Durante décadas, Cabo Verde tentou enfrentar o problema da habitação precária. Promessas foram feitas, projetos foram lançados, mas o tambor é o som da negligência estatal que continua a ecoar nos bairros periféricos.
É compreensível que muitos cabo-verdianos recebam com ceticismo a promessa de erradicar as casas de tambor — afinal, o passado está repleto de projetos mal-executados, diagnósticos ignorados e soluções que não chegaram ao povo. Mas é preciso afirmar com coragem: é possível, sim, desde que se aprenda com os erros e se avance com estratégia integral.
Cabo Verde não precisa repetir os erros — precisa reconhecê-los e superá-los com ética, técnica e coragem social!
Se o Estado agir com ética, envolver os cidadãos como cocriadores da solução, mobilizar cooperativas locais em vez de empreiteiros estrangeiros, e estruturar uma engenharia financeira que respeite a realidade das famílias — com crédito bonificado, garantias públicas e transparência radical — então essa ambição deixa de ser promessa e passa a ser pacto. O crédito habitacional não é favor: é direito estruturado com justiça fiscal, inclusão produtiva e respeito institucional. E, a dignidade habitacional não é utopia: é construção coletiva, e ela começa quando o povo acredita que merece mais do que lata.
Segundo dados recentes, cerca de 80% das habitações no país foram autoconstruídas pelas próprias famílias, muitas vezes sem qualquer apoio técnico. O resultado são casas com infiltrações, insegurança estrutural e acesso precário a serviços básicos. A ausência de fiscalização urbanística criou um ambiente de informalidade até mesmo em zonas formais.
O país não sofre de falta de diagnóstico. O Perfil do Setor de Habitação da ONU-Habitat já mapeou os desafios e propôs caminhos. O que falta é transformar esse conhecimento em ação concreta. Persistem modelos que priorizam grandes empreiteiros, ignoram os empreendedores locais e excluem as famílias mais vulneráveis dos mecanismos de financiamento.
Habitação não é favor — é direito constitucional. A ética exige que o Estado trate cada cidadão como sujeito de dignidade, não como número em planilhas. Transparência nos recursos públicos e participação comunitária real são pilares de qualquer política habitacional séria. O povo não quer ser apenas consultado: quer ser cocriador das soluções. Não se trata de ouvir por protocolo, mas de cocriar soluções com quem vive o problema. A ética exige escuta ativa e poder compartilhado.
Do ponto de vista técnico, é urgente pensar em urbanismo com alma. Construir casas não basta — é preciso criar bairros vivos, com acesso a transporte, saúde, educação e cultura. A autoconstrução, longe de ser criminalizada, deve ser apoiada com assistência técnica pública e materiais sustentáveis.

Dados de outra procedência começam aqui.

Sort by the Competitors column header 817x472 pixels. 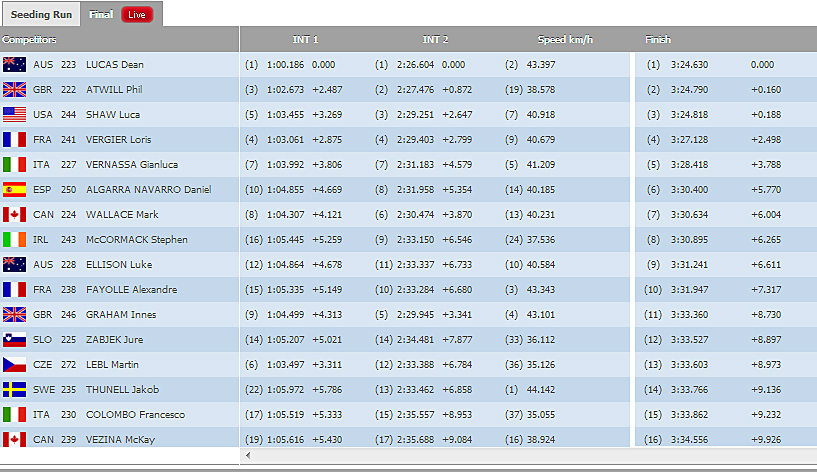pyautogui.click(x=29, y=40)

Engenharia financeira de alto nível será um aliado precioso na captação de recursos internacionais. A narrativa do project finance deve ser sofisticado o bastante para conectar habitação à dignidade, ao clima, à juventude e à inclusão. Linhas de crédito adaptadas à realidade cabo-verdiana, com garantias públicas e modelos cooperativos, podem romper o ciclo da precariedade. O leasing habitacional é imprescindível para garantir o ciclo de financiamentos e gerar o sentimento de cocriador nos cidadãos (ao invés do sentimento de “beneficiário coitado”).
Mas nada disso será possível sem coragem institucional. Coragem para demolir esquemas e interesses que lucram com a precariedade. Coragem para fiscalizar com rigor e para abrir os dados à cidadania ativa. Coragem para romper com a inércia e reinventar a política habitacional como instrumento de justiça social. Coragem do setor financeiro do país para engajar em projetos sociais, com mais inclusão, mais criatividade, menos timidez e menos conservadorismo.

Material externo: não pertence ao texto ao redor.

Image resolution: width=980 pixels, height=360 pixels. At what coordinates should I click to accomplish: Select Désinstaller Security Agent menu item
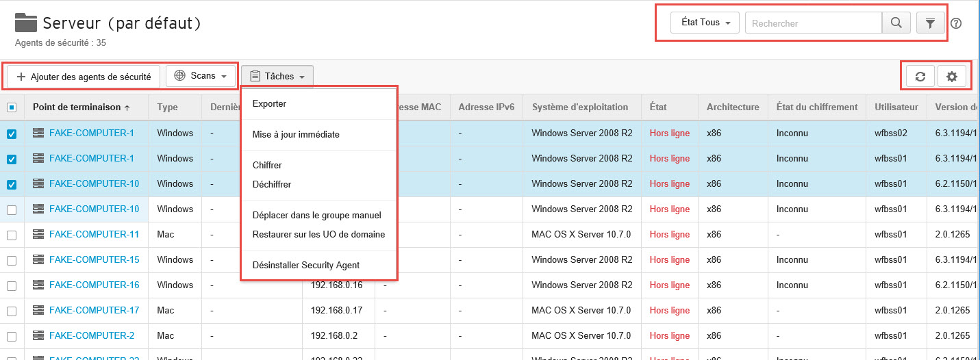(x=305, y=265)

Se o Estado não escuta o tambor, escutará o eco da indignação cidadã. Cabo Verde não precisa repetir os erros — precisa transformá-los em alicerces de uma nova era habitacional, onde cada casa construída seja símbolo de respeito, dignidade, inteligência e compromisso com o povo.
O tambor não será erradicado por decreto, mas por políticas que reconhecem quem o habita como sujeito histórico, cocriador do futuro e construtor da própria dignidade.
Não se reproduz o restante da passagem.